Supreme Court of California
Jul 1, 1867
33 Cal. 129 (Cal. 1867)

Opinion

[Syllabus Material] [Syllabus Material] [Syllabus Material]          Rehearing Denied 33 Cal. 129 at 134.

         Appeal from the District Court, Seventh Judicial District, Sonoma County.

         The defendants, except Hugh S. May, appealed.

         COUNSEL:

         This contract is too indefinite and uncertain; possesses none of the essential elements of a contract; is wanting in mutuality, and the specific performance thereof cannot therefore be enforced by a Court of equity. We do not dispute the general proposition that Courts of equity have the power to construe contracts where they are ambiguous, or where words of two or more different meanings have been used; the Court may determine what meaning shall be given to them in the particular case under consideration, and for that purpose will be governed to a considerable extent by what the parties understood and intended at the time of making the contract. But if there is no contract, even if the Court shall be satisfied that the parties intended to have made one, it has no power to make one for them. (1 Parsons on Con. 353; Ib. 373; Story's Eq. Jur. 767; Dalzell v. Crawford, 1 Pars. Select Eq. Cases, 37; Parrish v. Koons, Ib. 94, 95.)
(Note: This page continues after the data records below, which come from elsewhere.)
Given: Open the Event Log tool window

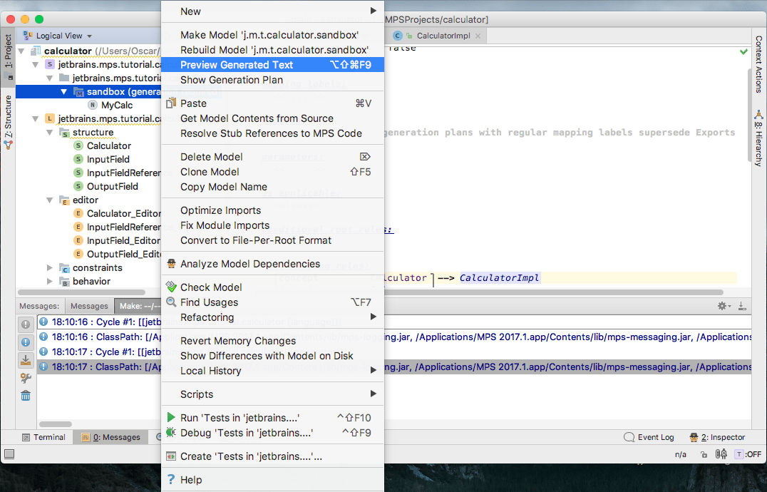Looking at the screenshot, I should 649,437.
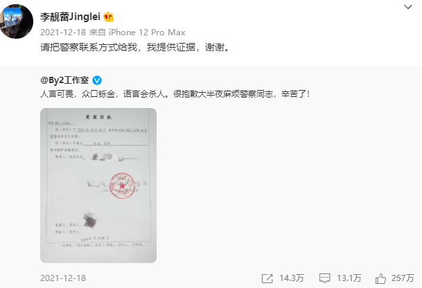Expand the post options chevron at top right
The image size is (422, 288).
pyautogui.click(x=408, y=7)
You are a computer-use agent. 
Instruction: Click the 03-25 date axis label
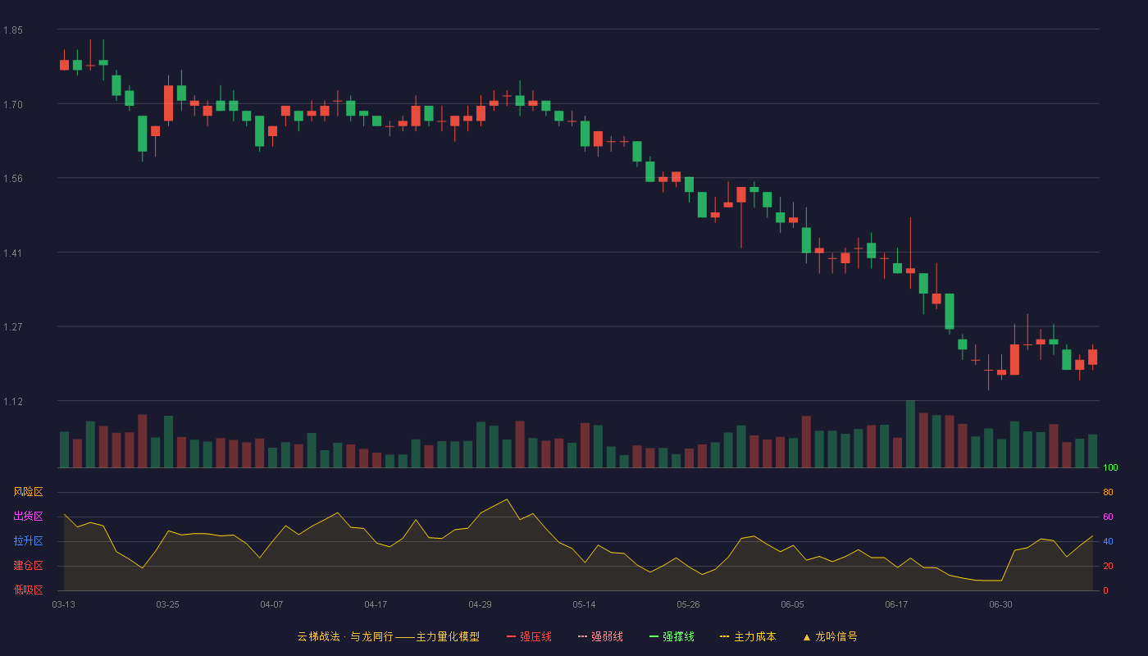coord(167,604)
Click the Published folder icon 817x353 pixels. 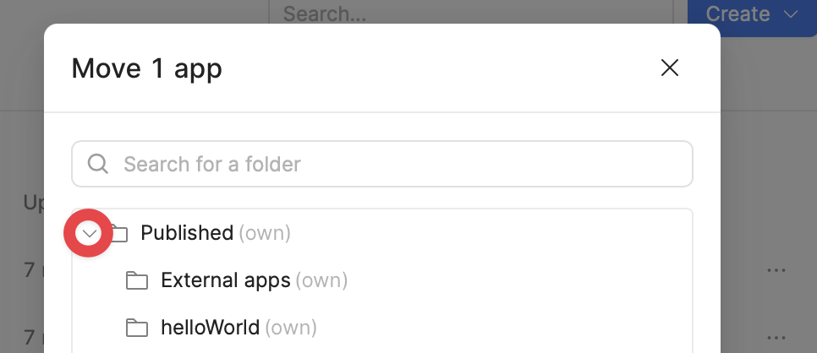coord(118,233)
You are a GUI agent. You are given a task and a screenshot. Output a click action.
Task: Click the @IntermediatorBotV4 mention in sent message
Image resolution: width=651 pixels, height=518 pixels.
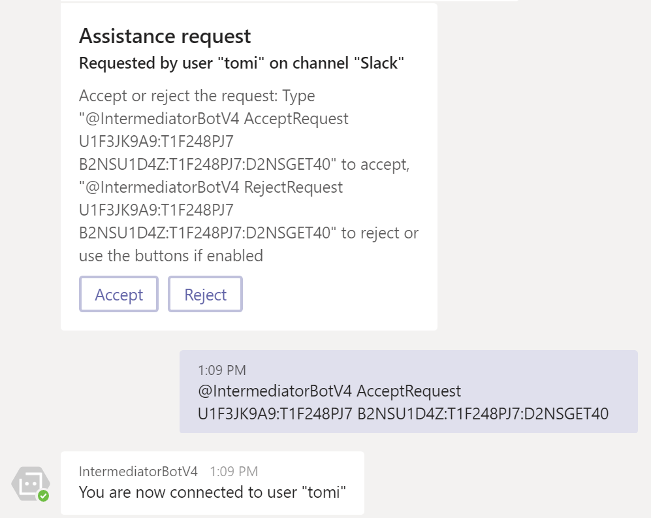(x=275, y=391)
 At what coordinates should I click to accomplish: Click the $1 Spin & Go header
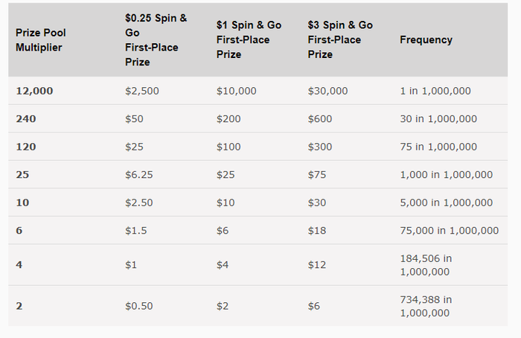(249, 39)
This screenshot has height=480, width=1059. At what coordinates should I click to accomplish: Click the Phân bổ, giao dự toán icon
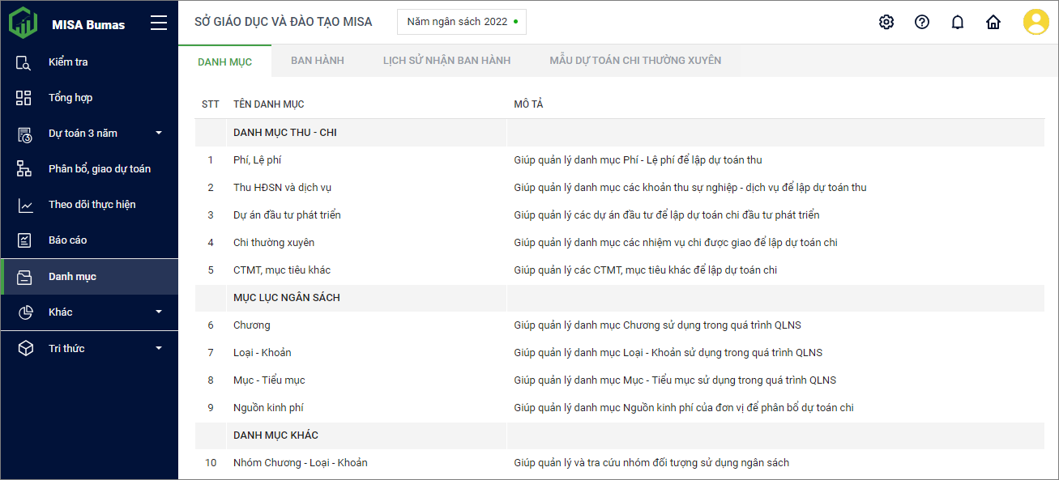[24, 169]
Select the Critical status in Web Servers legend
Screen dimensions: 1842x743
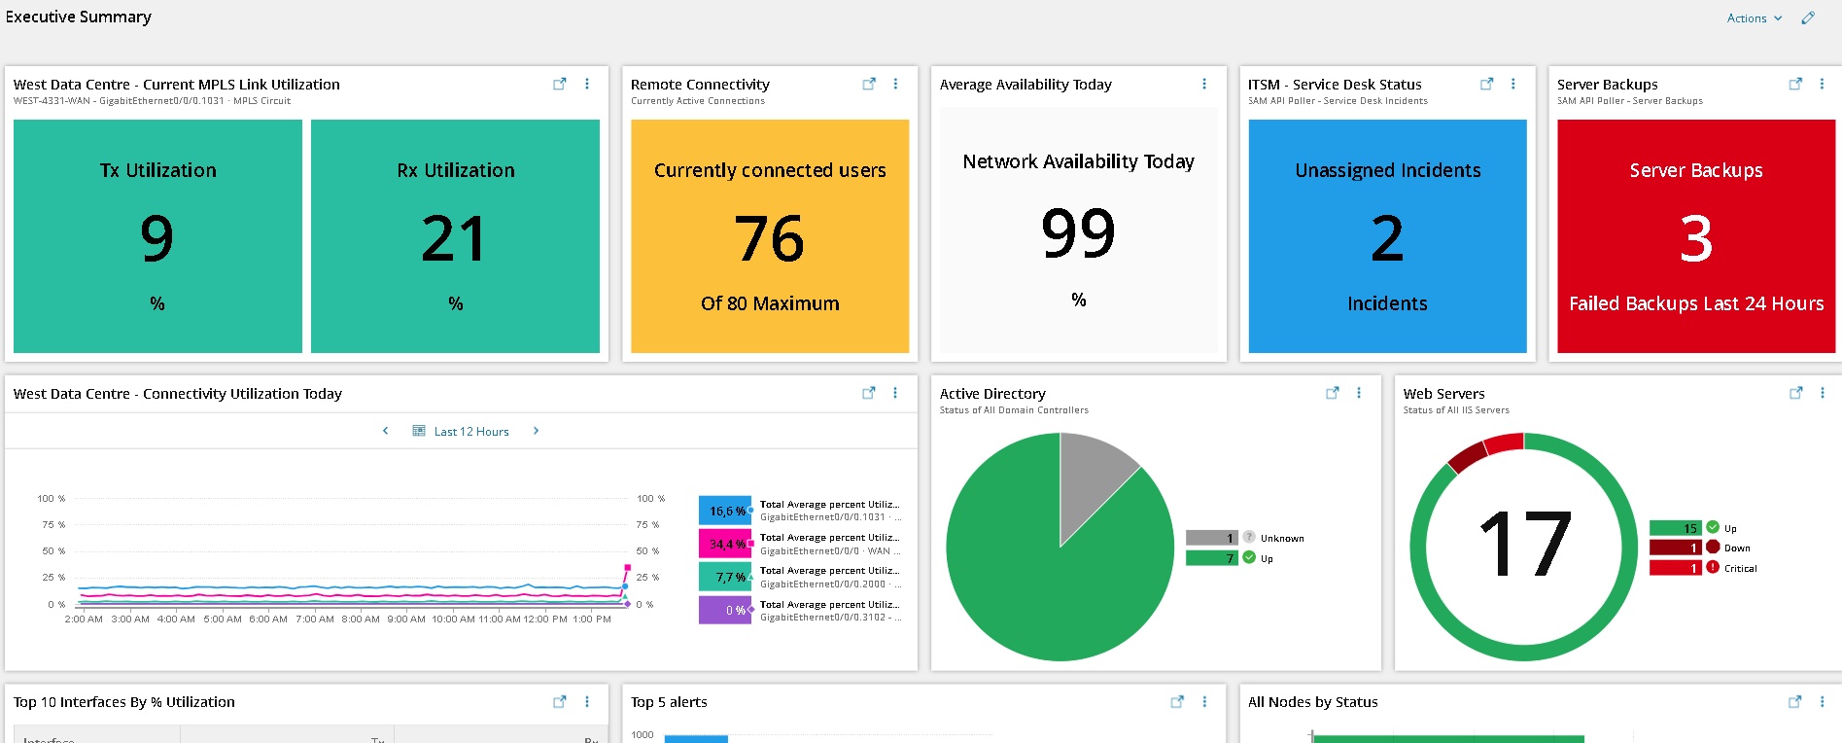[x=1740, y=568]
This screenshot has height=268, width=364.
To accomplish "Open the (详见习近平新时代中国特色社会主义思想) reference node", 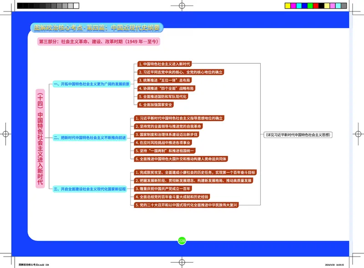I will 298,135.
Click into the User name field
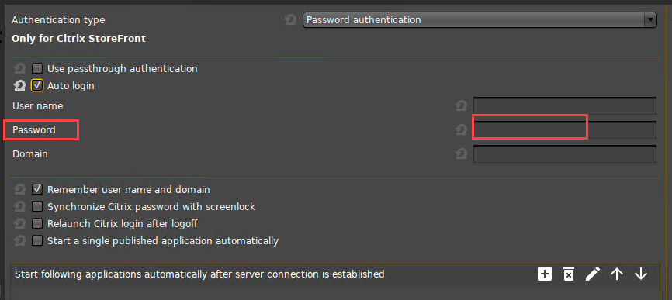Viewport: 672px width, 300px height. point(564,105)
         The plaintiff has an ample remedy at law, and specific performance should not therefore be decreed. If anything can be assumed from this paper, it is that the value of the property in consideration is seven hundred and fifty dollars. There had been no part performance of the alleged agreement, no possession given, no payment made, nothing done to give the plaintiff any equities, except such as might grow out of the naked fact of having made that paper. There is no averment in the complaint, nor any proof upon the trial, that there was anything peculiar about the property giving it any value for any purpose beyond its market price; and no averment of insolvency or inability of vendor to respond in damages, nor of inadequacy of relief at law. The ground upon which this kind of relief is usually granted is, that in the particular case damages at law may not afford adequate relief. (Story's Eq. Jur., Sec. 719 and note; Ib. 742, 749; Cudd v. Rutter , 1 P. Will. 570; Nutbrown v. Thornton, 10 Ves. 159; White v. Fratt , 13 Cal. 523; Duff v. Fisher , 15 Cal. 381.)

         Campbell, Fox & Campbell, for Appellants.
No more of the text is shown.